• _Data under study_:
▼▼▼

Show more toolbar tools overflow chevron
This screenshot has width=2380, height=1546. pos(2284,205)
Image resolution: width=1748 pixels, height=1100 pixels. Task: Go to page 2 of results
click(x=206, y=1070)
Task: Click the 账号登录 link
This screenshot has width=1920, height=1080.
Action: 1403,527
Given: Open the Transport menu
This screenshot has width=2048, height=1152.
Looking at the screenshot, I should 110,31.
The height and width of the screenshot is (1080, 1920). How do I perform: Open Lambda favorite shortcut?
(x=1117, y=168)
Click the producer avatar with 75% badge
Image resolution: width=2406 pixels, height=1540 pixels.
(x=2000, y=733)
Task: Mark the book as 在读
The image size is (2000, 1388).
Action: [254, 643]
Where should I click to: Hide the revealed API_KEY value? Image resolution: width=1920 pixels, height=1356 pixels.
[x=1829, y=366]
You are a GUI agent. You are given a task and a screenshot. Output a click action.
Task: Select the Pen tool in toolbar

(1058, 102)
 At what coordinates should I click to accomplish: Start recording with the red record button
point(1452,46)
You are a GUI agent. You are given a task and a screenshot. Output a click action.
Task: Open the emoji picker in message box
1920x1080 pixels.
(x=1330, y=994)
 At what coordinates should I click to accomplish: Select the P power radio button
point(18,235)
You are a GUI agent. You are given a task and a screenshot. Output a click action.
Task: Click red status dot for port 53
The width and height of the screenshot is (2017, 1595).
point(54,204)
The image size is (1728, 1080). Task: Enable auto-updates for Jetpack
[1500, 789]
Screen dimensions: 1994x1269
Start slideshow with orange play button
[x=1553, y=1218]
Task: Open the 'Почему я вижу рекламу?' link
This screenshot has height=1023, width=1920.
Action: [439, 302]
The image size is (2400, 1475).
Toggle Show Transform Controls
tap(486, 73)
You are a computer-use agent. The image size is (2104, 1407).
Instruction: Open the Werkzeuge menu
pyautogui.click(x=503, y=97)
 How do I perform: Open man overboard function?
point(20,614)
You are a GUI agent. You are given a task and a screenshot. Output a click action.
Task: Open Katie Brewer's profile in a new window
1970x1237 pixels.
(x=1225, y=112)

▲▲▲

Show every line in the entries where the string "link" occurs.

• _Answer box_:
Task: Click the 账号登录 link
Task: Open the 'Почему я вижу рекламу?' link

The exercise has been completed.